*** INFORMATION PROVIDED Section Begins ***

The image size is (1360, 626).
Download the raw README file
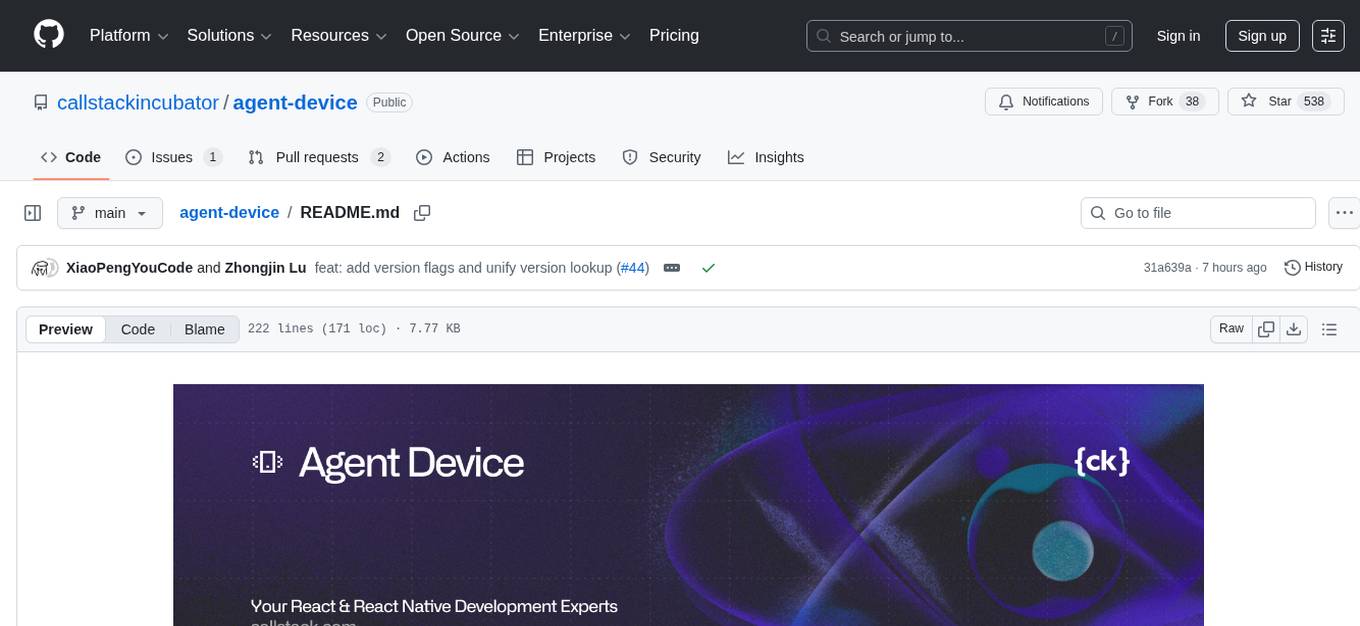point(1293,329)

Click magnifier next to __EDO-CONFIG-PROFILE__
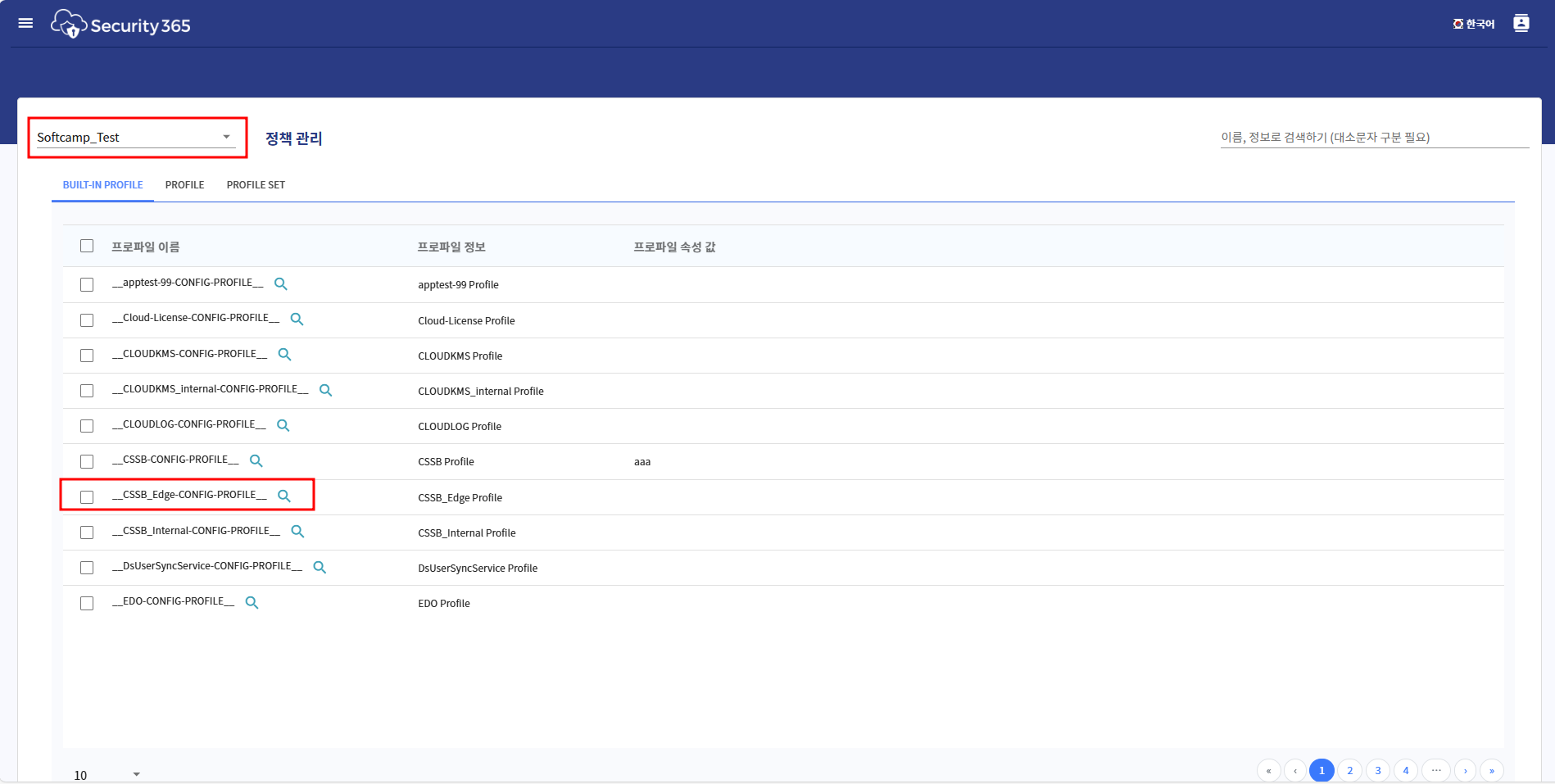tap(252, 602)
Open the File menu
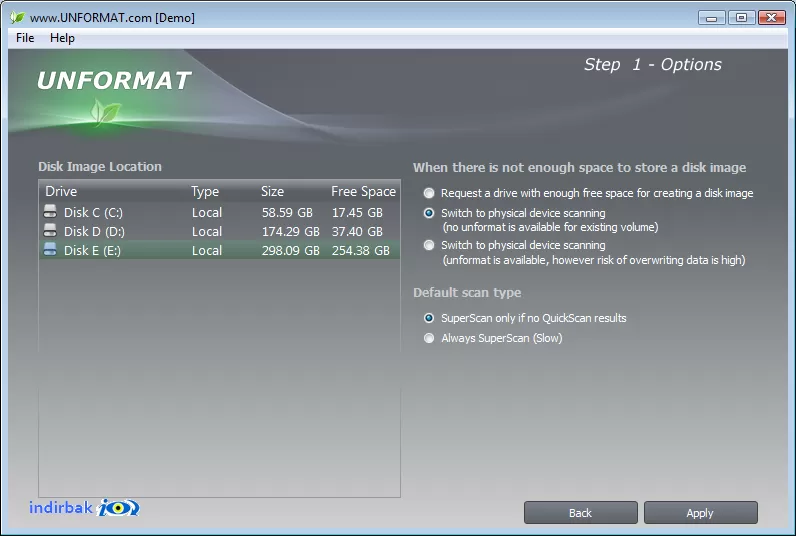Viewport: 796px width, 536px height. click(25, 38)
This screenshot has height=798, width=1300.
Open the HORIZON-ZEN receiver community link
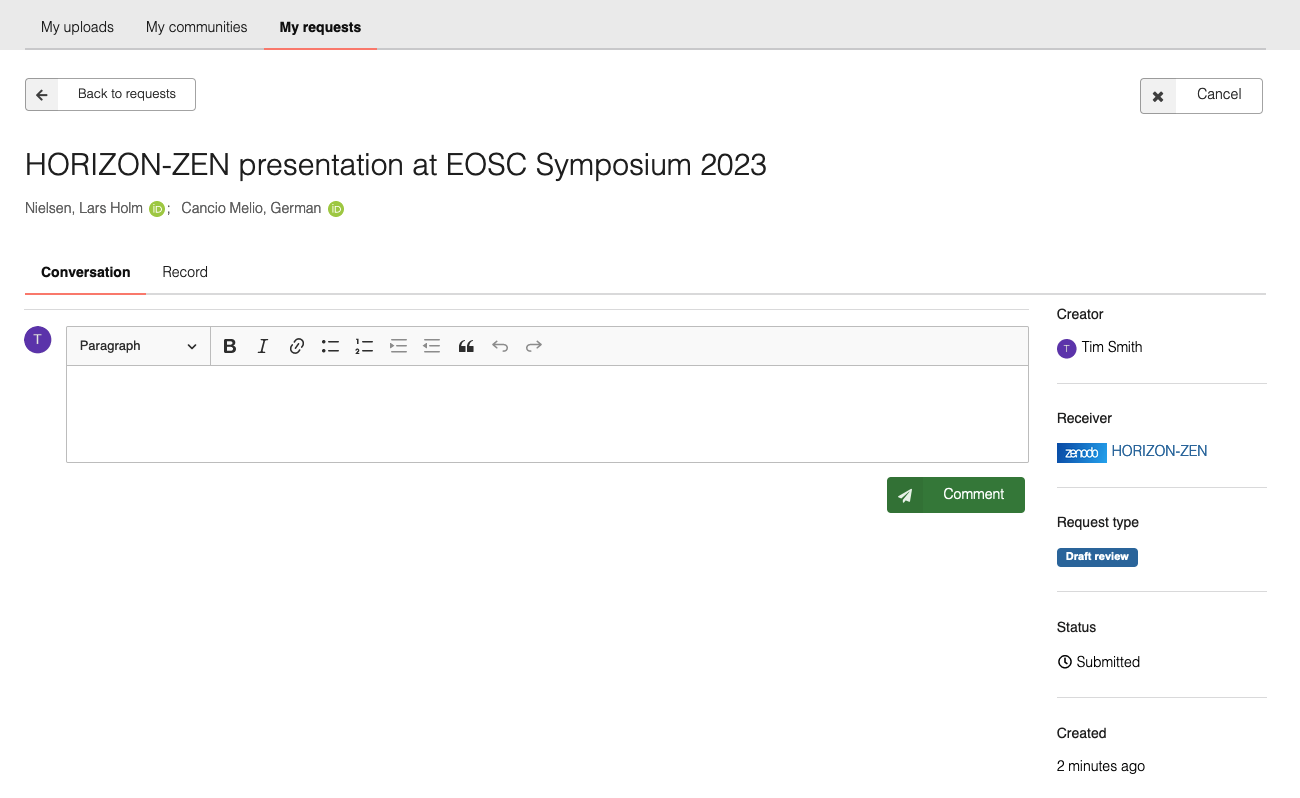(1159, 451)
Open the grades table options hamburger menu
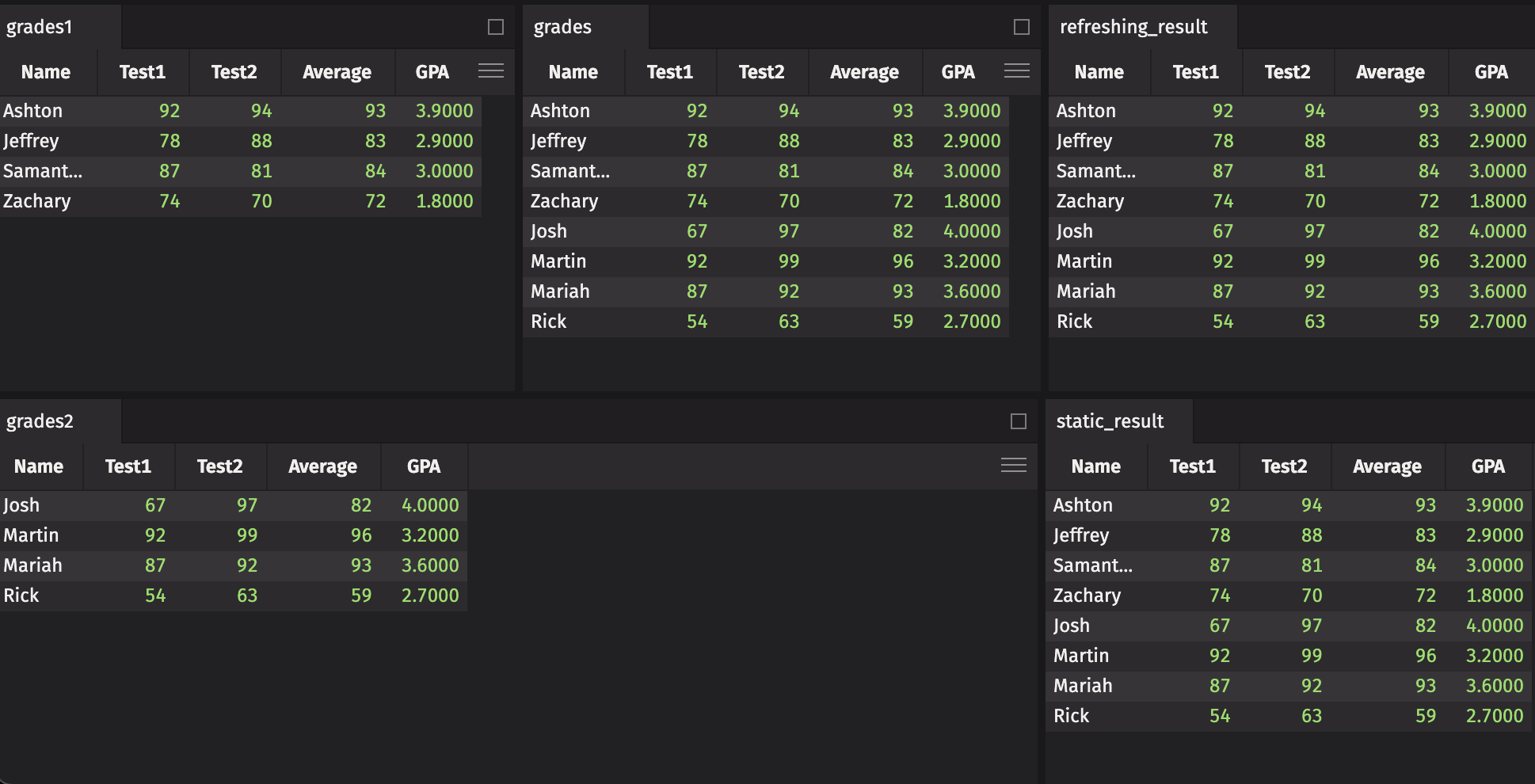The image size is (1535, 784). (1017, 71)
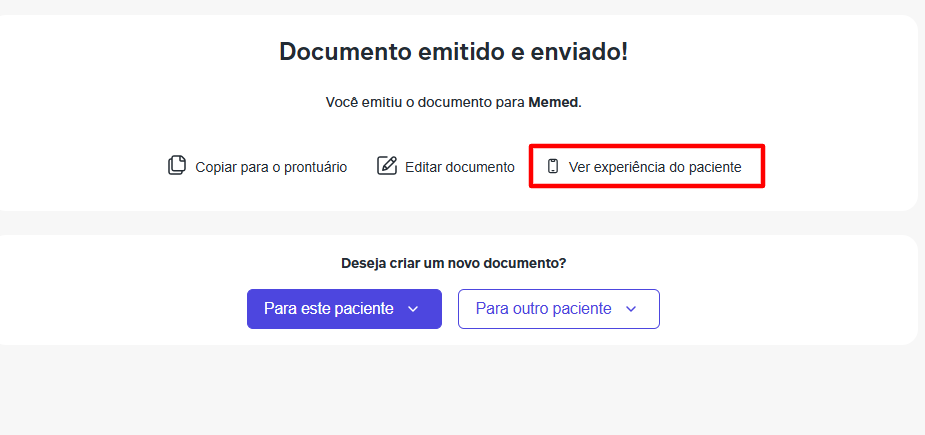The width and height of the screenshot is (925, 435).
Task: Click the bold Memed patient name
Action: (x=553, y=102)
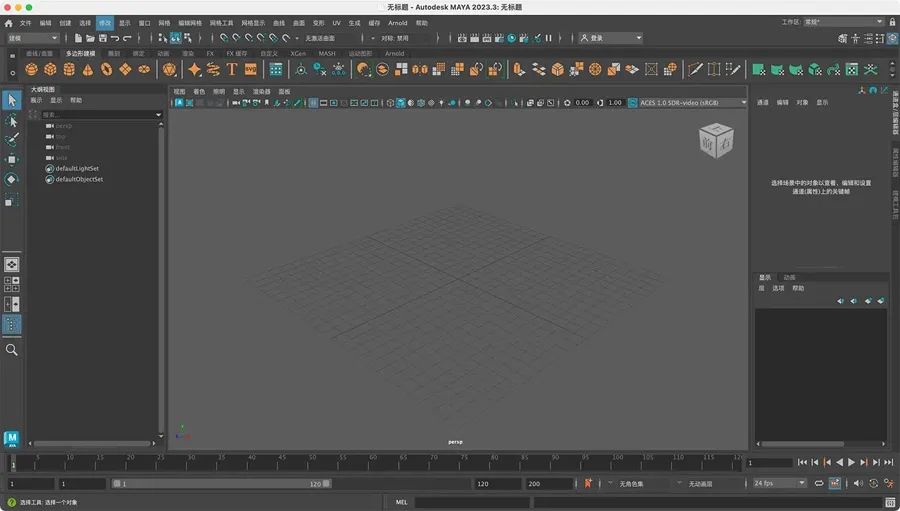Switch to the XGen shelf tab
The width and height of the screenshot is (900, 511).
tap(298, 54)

*** INFORMATION PROVIDED Section Ends ***

- TASK REQUIREMENTS: With the pictures omitted, print each line of the data above precisely as given.

- ANSWER SPACE:
The image size is (1360, 626).
Download the raw README file
point(1293,329)

Click magnifier next to __EDO-CONFIG-PROFILE__
tap(252, 602)
Open the File menu
Viewport: 796px width, 536px height. click(25, 38)
This screenshot has height=798, width=1300.
Open the HORIZON-ZEN receiver community link
(1159, 451)
Open the grades table options hamburger menu
The image size is (1535, 784). (1017, 71)
The width and height of the screenshot is (925, 435).
Task: Click the bold Memed patient name
Action: (x=553, y=102)
Switch to the XGen shelf tab
The width and height of the screenshot is (900, 511).
tap(298, 54)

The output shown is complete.